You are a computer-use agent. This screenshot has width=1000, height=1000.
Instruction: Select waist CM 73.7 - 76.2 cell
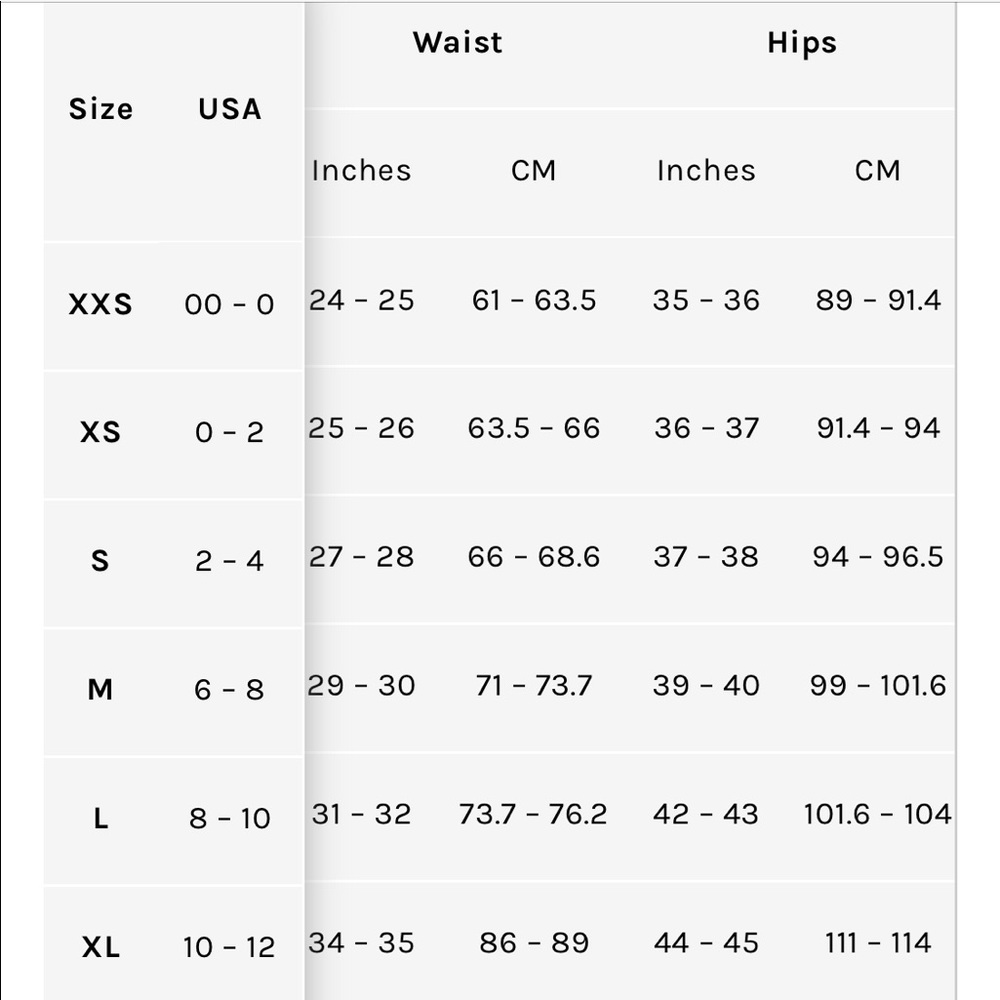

■ ■ ■

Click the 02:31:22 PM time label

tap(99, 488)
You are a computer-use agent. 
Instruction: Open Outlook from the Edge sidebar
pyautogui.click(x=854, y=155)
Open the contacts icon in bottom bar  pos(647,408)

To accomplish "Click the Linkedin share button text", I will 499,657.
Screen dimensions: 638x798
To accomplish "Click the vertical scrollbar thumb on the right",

■ ■ ■

- **Work to be completed**
Show each line from the listing above that includes the word "computer".

- **Output of the task**
You are a computer-use agent. This screenshot has width=1000, height=1000.
You are a computer-use agent. 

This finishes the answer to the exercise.